3. **Synthesize** — point Claude Code at `md/<topic>/` and ask it to read the
whole topic and produce something. It saves the result back into the folder.
4. **Commit** — markdown sources and syntheses go into git.
## Layout
```
research-center/
pdfs/<topic>/*.pdf # source PDFs (gitignored — kept local, not committed)
md/<topic>/*.md # converted markdown + saved syntheses — what Claude reads
convert.py # batch PDF→markdown converter
requirements.txt # pins the converter (pymupdf4llm)
needs-ocr.txt # generated: PDFs with no text layer (gitignored)
README.md
```
Group sources into topic subfolders under `pdfs/` (e.g. `pdfs/demonology/`,
`pdfs/alchemy/`). The converter mirrors that structure into `md/`. A flat
`pdfs/` (no subfolders) works too — it just produces a flat `md/`.
**Add a new topic:**
```bash
mkdir pdfs/<topic> # drop PDFs in
python convert.py # converts only the new files into md/<topic>/
```
> **PDFs are gitignored.** They are large and often copyrighted, so only the
> generated markdown is committed. Keep your PDFs backed up outside git. To
> version the PDFs too, remove `pdfs/` from `.gitignore` (consider git-lfs first).
## Setup
```bash
python3 -m venv .venv
source .venv/bin/activate
pip install -r requirements.txt
```
## Convert
```bash
source .venv/bin/activate
python convert.py # pdfs/ -> md/, idempotent
python convert.py --force # reconvert everything
python convert.py --src other --out other-md
```
Behavior:
- **Recurses** `pdfs/` and mirrors the folder structure into `md/`.

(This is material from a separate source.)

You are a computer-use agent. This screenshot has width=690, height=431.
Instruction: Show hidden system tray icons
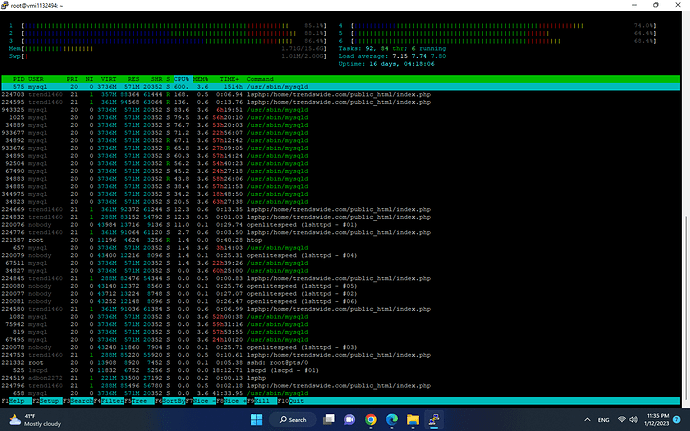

- **Idempotent**: skips a PDF whose `.md` exists and is newer than the PDF.
- **Scan detection**: PDFs with ~no extractable text are logged to
`needs-ocr.txt` and left unconverted (no empty markdown) — see Fallbacks.

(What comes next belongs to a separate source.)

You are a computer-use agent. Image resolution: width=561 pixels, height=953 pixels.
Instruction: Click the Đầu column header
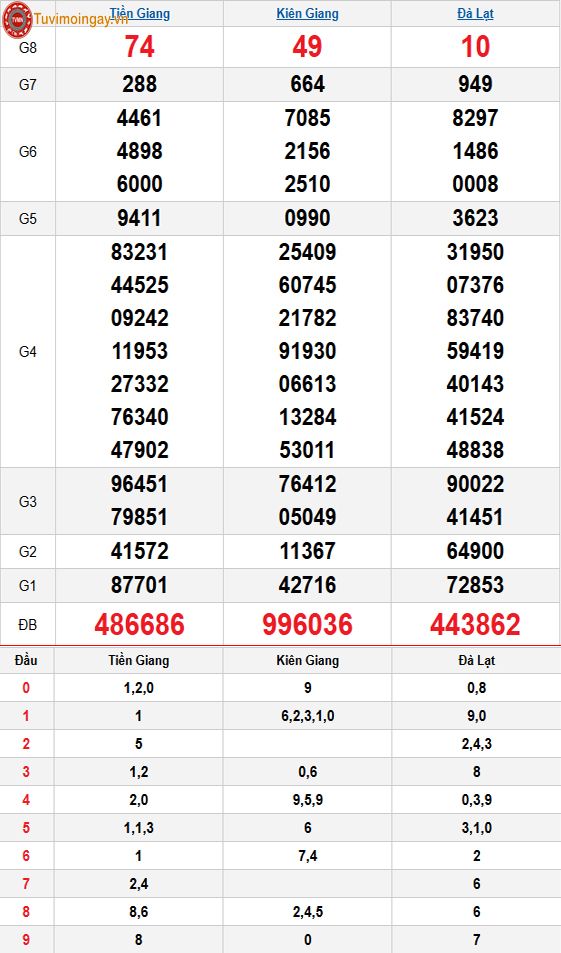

- **Plain-text fallback**: on some PDFs pymupdf4llm's layout pass emits almost
nothing despite a real text layer. When its output is implausibly small versus
the raw extractable text, `convert.py` falls back to plain per-page text
(same `-----` page separators, marked `[plain-text fallback]` in the log).
Structure (headings/tables) is lost but the text is not.
- Prints a summary: converted / skipped / flagged-for-OCR (/ failed).
## Using it with Claude Code
Per topic, ask things like:
> "Read everything under `md/demonology/` and cross-reference the documents to
> produce <specific outcome>, then save the result as a markdown file in that
> folder."
The markdown keeps headings, lists, tables, and page boundaries (`-----`
separators) so Claude can cite locations while reading entire files. Syntheses
Claude writes land alongside the sources in `md/<topic>/` and get committed too —
so the research center accumulates both raw material and worked analysis.
## Fallbacks
`convert.py` uses **pymupdf4llm** (fast, no ML deps, best for clean text PDFs).
If a PDF lands in `needs-ocr.txt`, or converts poorly (garbled tables/layout),
use a heavier tool on just that file:
- **scanned / no text layer** → `marker-pdf` or `docling` (OCR + layout).
- **DOCX/PPTX/XLSX/HTML** sources → `markitdown`.
Install on demand (see commented lines in `requirements.txt`), convert the
problem file, and drop the result into the matching `md/<topic>/` path.